──────── Data section ────────

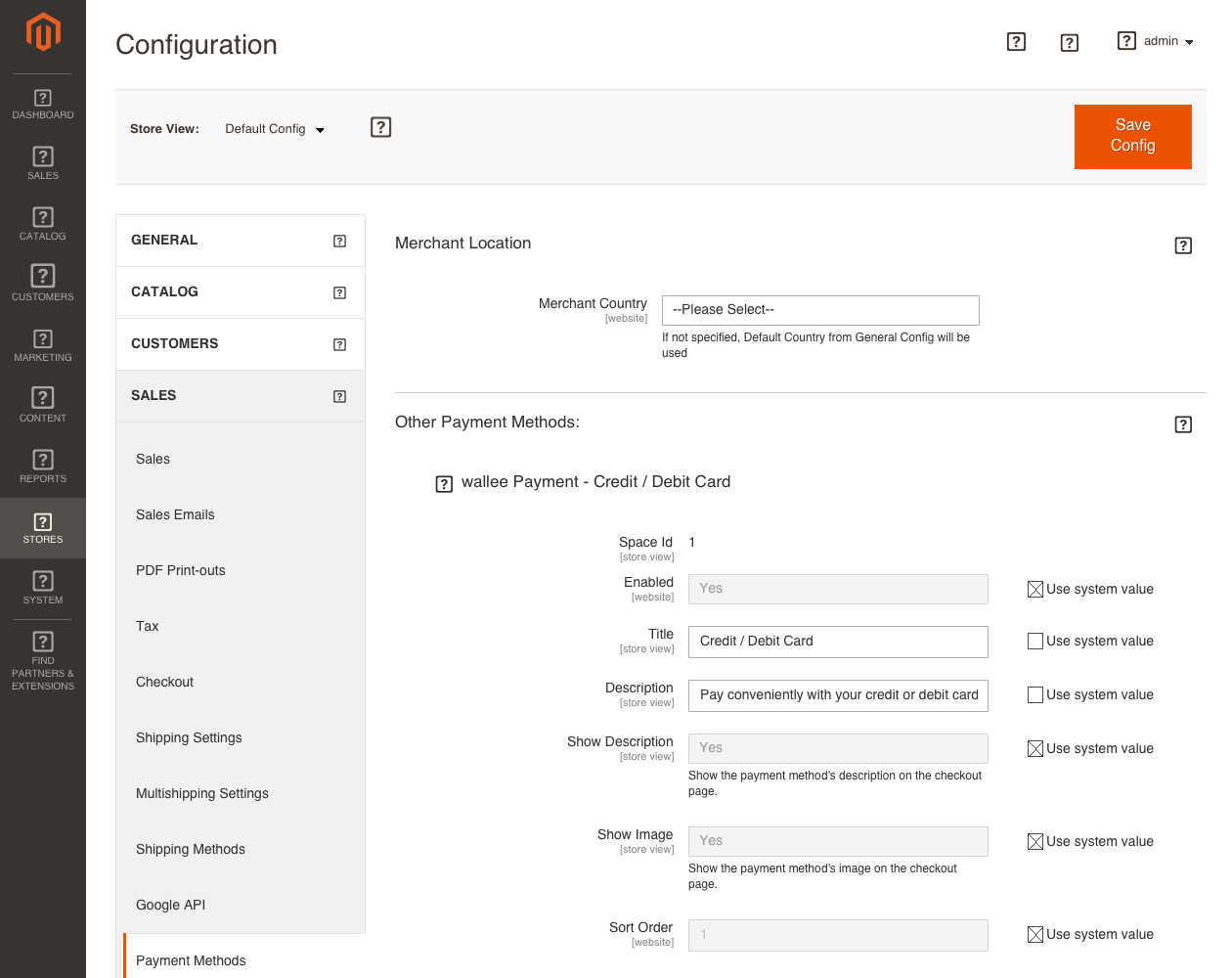
Task: Open the Merchant Country selector
Action: [820, 310]
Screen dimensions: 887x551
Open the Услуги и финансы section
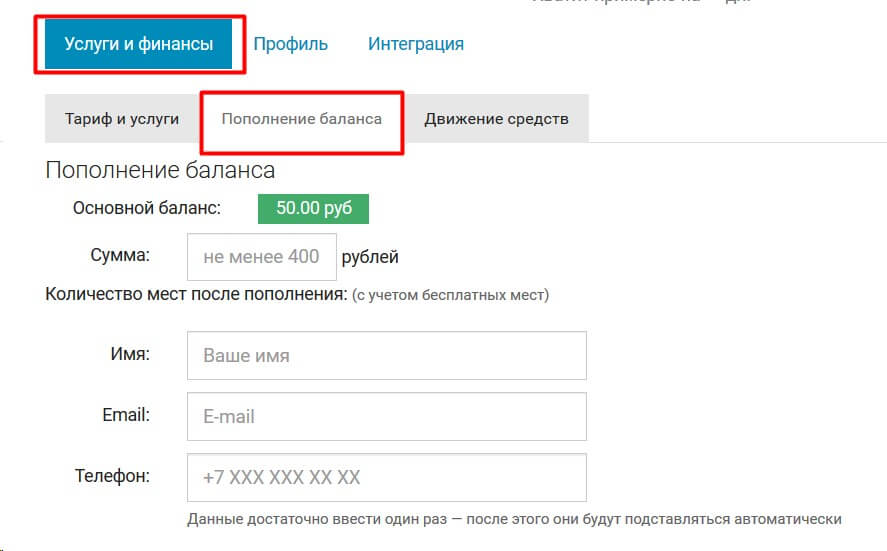tap(139, 44)
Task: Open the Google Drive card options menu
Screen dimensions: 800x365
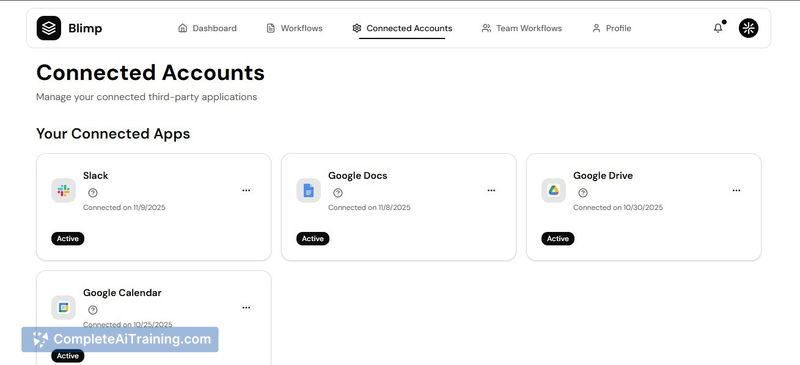Action: click(x=736, y=190)
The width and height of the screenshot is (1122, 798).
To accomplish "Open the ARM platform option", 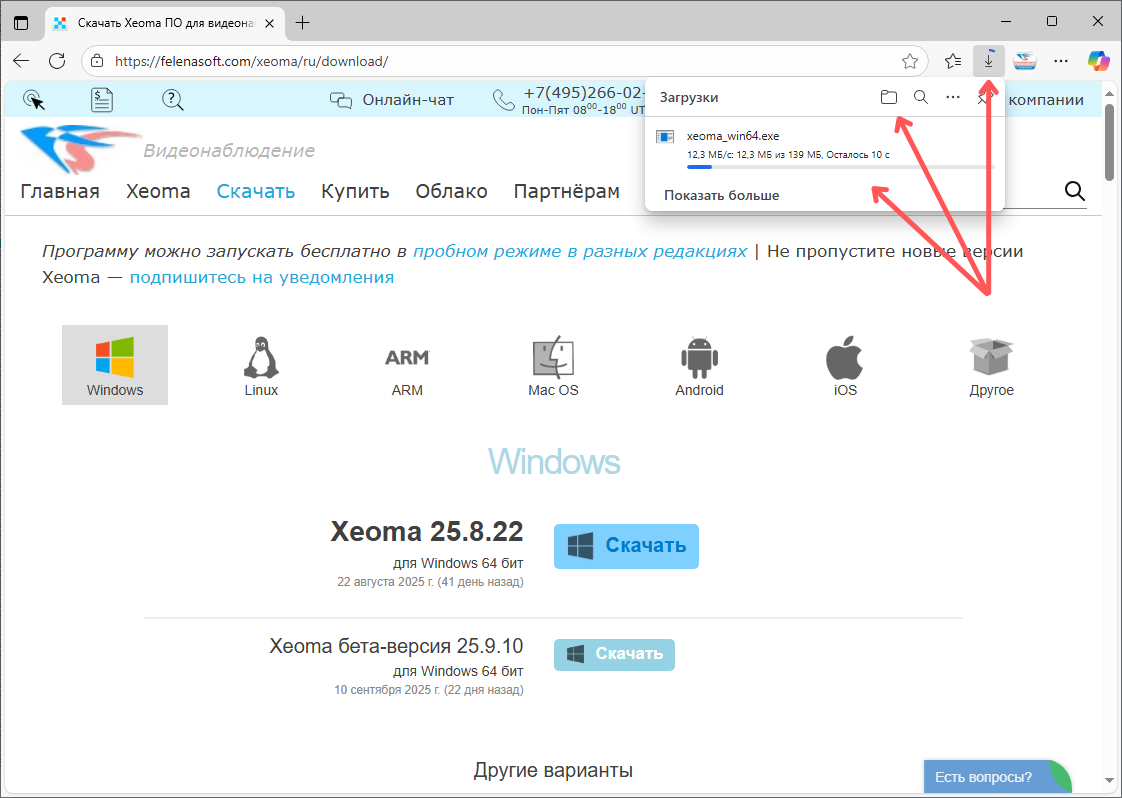I will (x=407, y=357).
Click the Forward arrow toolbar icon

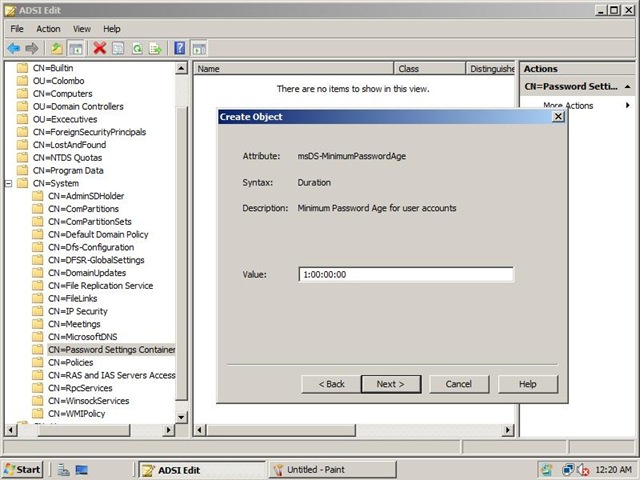tap(32, 49)
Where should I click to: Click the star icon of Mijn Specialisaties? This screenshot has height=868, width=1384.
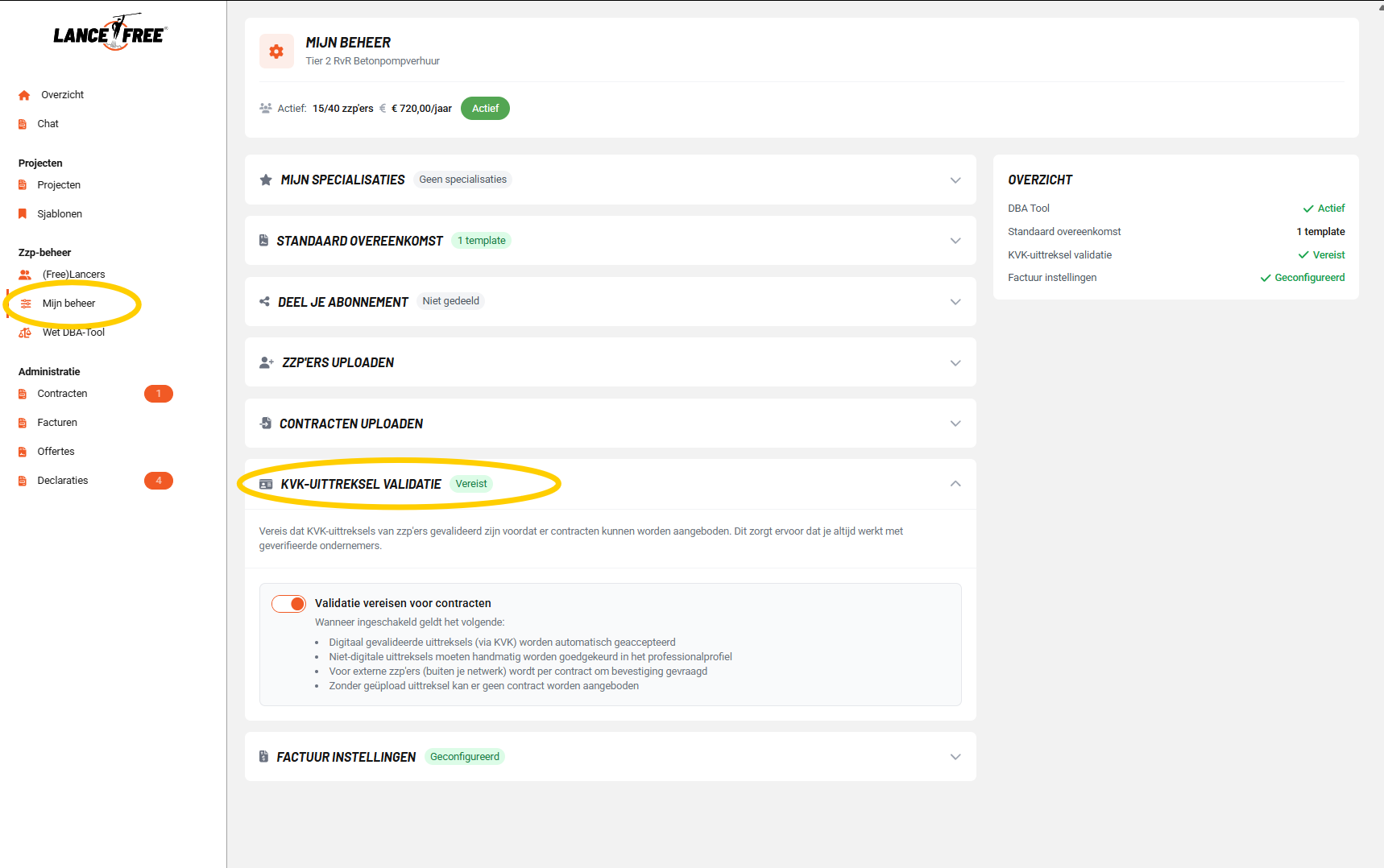point(266,180)
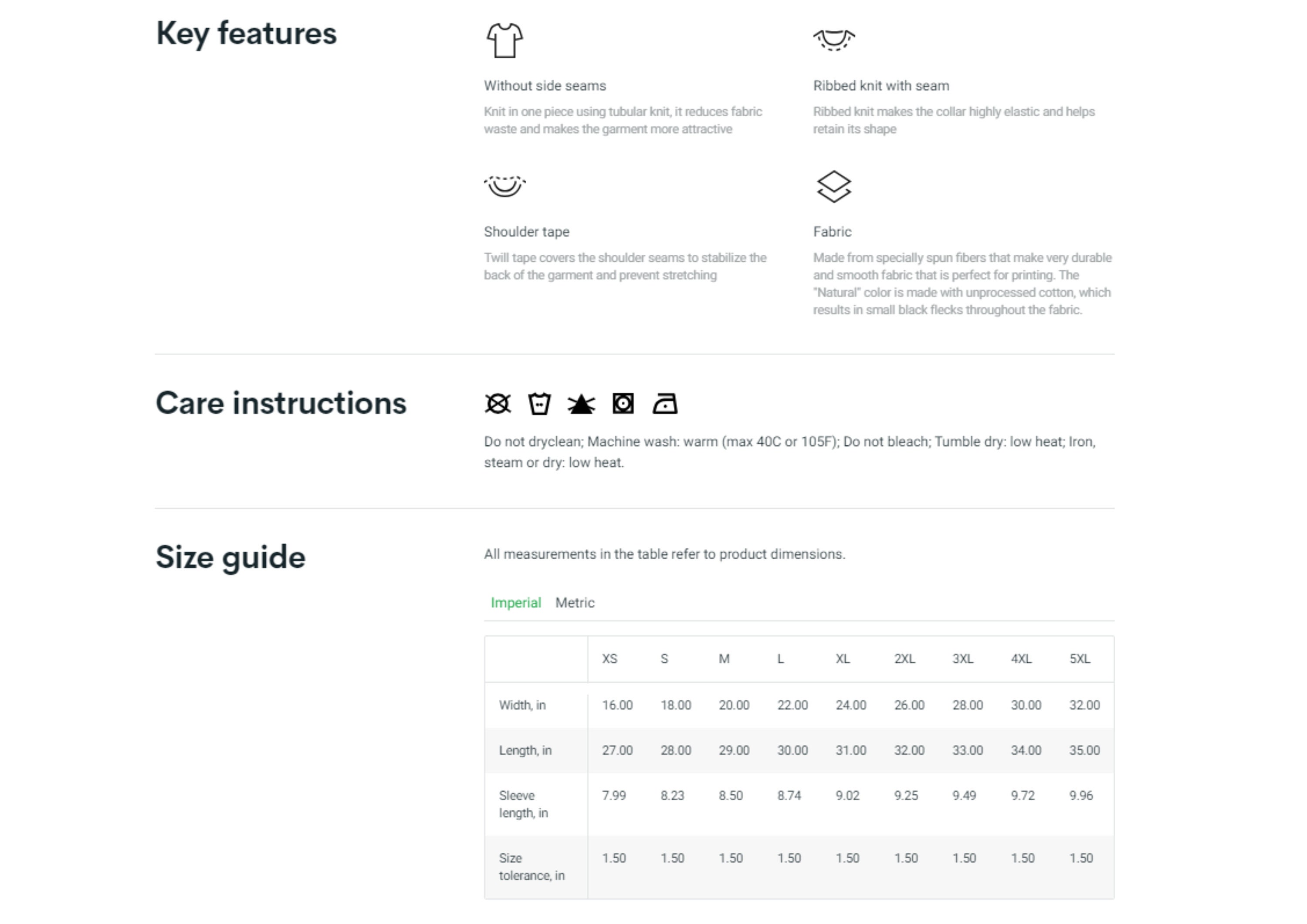Click the do not bleach triangle symbol
Screen dimensions: 1307x924
point(581,404)
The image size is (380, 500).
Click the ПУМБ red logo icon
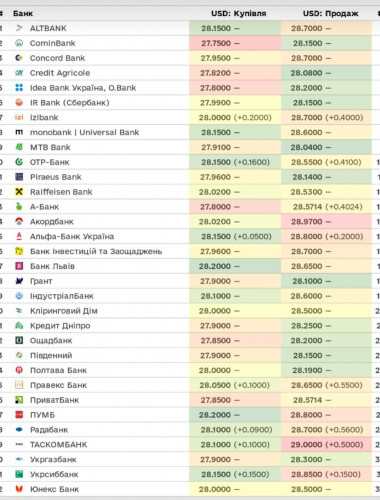coord(19,415)
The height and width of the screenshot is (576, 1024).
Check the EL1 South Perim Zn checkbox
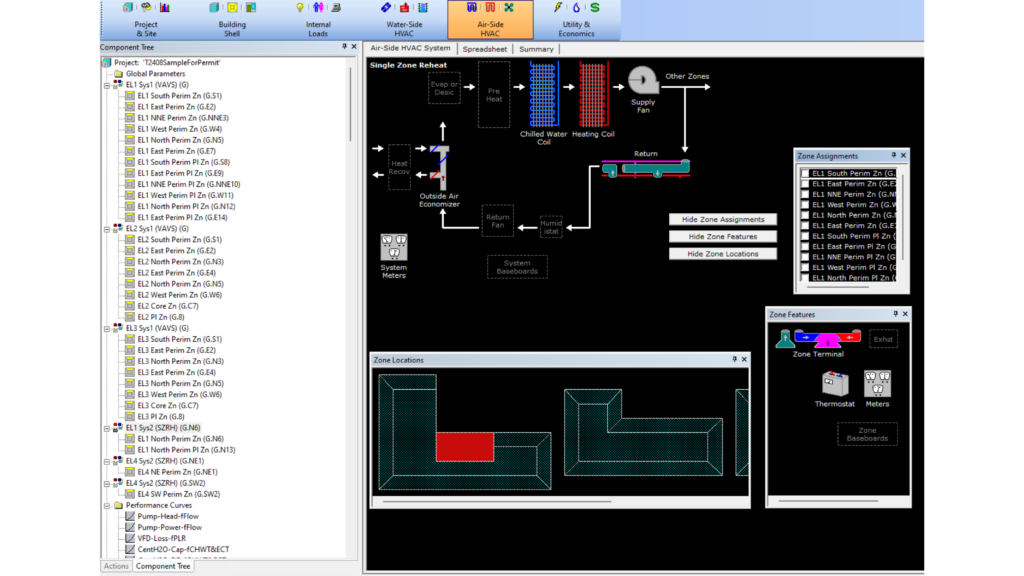pyautogui.click(x=805, y=174)
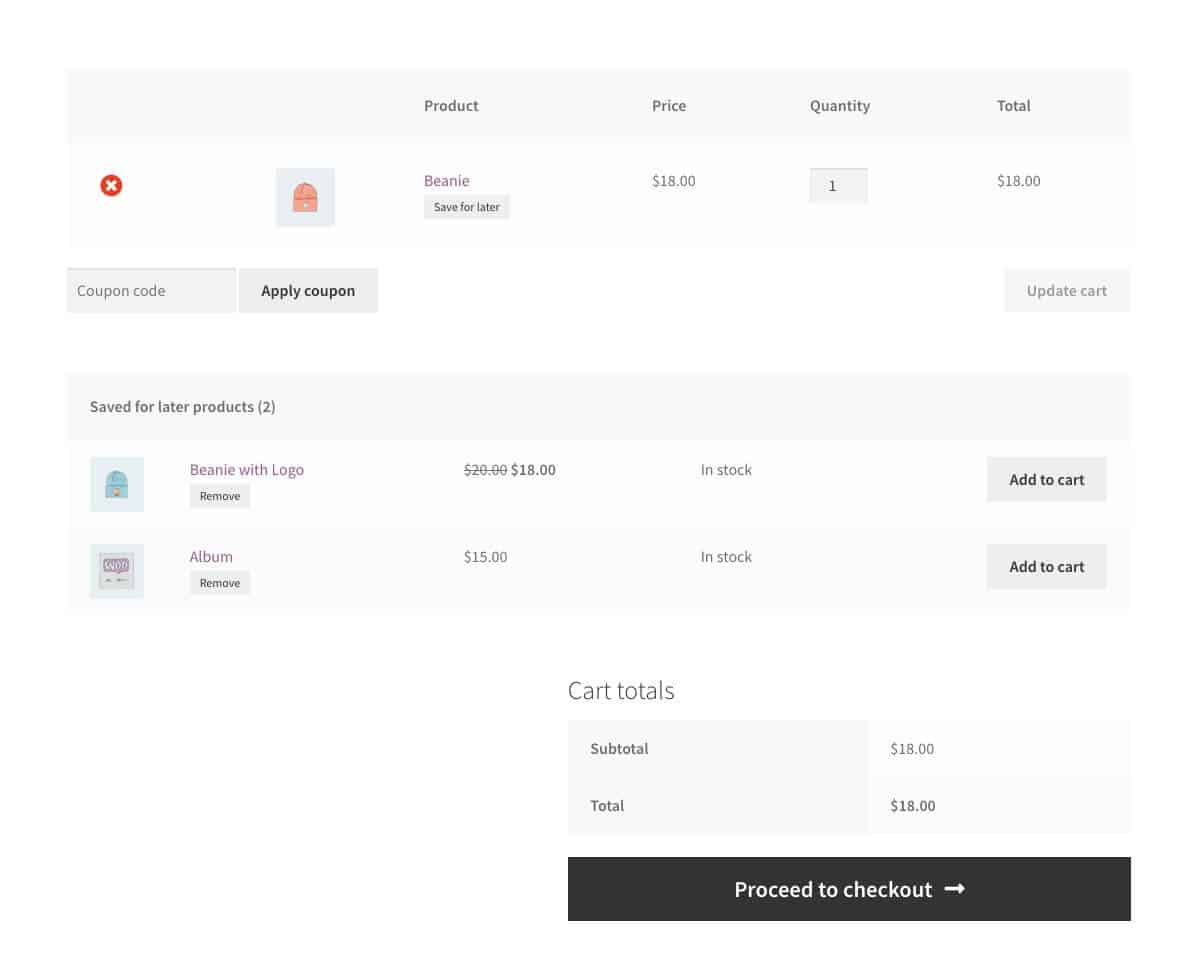Follow the Album product link
The width and height of the screenshot is (1194, 980).
(x=211, y=556)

────────

Exercise description: Starting at the line that contains "The image size is (380, 500).", extract each line through the last line of the material exactly as written, and include no pictures.

Exercise response:
The image size is (380, 500).
Click the ПУМБ red logo icon
coord(19,415)
The height and width of the screenshot is (576, 1024).
Check the EL1 South Perim Zn checkbox
pyautogui.click(x=805, y=174)
Follow the Album product link
The width and height of the screenshot is (1194, 980).
(x=211, y=556)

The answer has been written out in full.